= London Society of West India Planters and Merchants =

British lobbying group founded 1775

The London Society of West India Planters and Merchants was an organisation established to represent the views of those engaged in the trade with the Caribbean that held a diverse range of views on the region, ranging from London-based merchants to British West Indian planters, including both pro and anti-abolitionists.

The Society was formed in 1775 and brought together three different groups: British-based sugar merchants, absentee planters and colonial agents.

==Background==
Estimates of the size of the West India Lobby vary between 20 and 60 Members of Parliament, the wide variance arising from whether tight or loose criteria are used to define what was an informal lobby. This informal way of organizing was effective prior to 1763 while their interest was aligned with the mercantilist approach which dominated British thinking: by supplying tropical staples, they did not compete with produce grown in Britain, and they provided a market for the produce they imported from within the empire. Thus informal contacts, dinners and individual solicitation were sufficient to see the passage of the Molasses Act or the defeat of Henry Pelham's proposed sugar duty.

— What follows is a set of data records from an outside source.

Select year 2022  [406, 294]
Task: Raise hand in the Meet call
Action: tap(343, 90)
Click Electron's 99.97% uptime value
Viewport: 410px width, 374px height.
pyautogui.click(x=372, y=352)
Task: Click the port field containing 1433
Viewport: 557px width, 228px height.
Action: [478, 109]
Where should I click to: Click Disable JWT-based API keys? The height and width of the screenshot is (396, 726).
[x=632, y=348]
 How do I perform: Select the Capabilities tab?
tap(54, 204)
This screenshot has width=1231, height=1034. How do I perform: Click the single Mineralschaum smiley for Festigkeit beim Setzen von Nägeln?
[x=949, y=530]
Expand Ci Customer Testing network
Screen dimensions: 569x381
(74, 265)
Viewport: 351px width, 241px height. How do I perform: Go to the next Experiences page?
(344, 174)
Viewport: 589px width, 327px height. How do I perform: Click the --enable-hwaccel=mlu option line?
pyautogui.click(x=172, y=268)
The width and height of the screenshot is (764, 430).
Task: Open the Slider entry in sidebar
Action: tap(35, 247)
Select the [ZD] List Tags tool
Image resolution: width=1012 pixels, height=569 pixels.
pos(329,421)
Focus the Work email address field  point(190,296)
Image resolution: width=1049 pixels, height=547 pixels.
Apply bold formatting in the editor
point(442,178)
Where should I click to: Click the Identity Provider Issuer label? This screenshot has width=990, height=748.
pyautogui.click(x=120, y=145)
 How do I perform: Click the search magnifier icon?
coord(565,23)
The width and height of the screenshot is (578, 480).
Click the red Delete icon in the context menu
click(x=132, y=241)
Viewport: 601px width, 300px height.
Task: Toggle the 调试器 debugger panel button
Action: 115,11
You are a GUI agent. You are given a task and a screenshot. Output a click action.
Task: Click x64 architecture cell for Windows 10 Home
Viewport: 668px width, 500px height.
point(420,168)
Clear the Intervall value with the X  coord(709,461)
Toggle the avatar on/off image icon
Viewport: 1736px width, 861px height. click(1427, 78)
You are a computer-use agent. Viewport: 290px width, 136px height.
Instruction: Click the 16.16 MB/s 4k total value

However, particularly during and following the American Revolution, the West Indian merchants lost not only a market for rum, but also a source of provisions. This situation was exacerbated with the entry of France into the American Revolutionary War in 1778. Still, West Indian planters exerted their influence in the House of Commons, and by the 1780s it was estimated that as many as 74 MPs were absentee planters or had connections with various British West Indian colonies. These connections also translated into financial arrangements with the Incorporated Society for the Conversion and Religious Instruction of the Negro Slaves in the British West India Islands. The following is from the annual report of the Incorporated Society of the Conversion of Religious Instruction and Education of Negro Slaves in the British West India islands, "That the Treasurer of the West India Planters and Merchants, be authorized to pay over to the Treasurer of the Society of the Conversion of the Religious Instruction and Education of Negros in the British West India Islands of one thousand pounds from the general fund of the West India Planters and Merchants of the City of London."

The society started with a predominantly Jamaican leadership, but by the 1830s, as emancipation approached, the leadership came to include a broader ranger of planter interests from across the British West Indies.

The society evolved into a modern charity, the West India Committee.

==Archives==
The Society's minute books were purchased by the government of Trinidad and Tobago. They are currently held at the Alma Jordan Library, at the University of the West Indies, St. Augustine.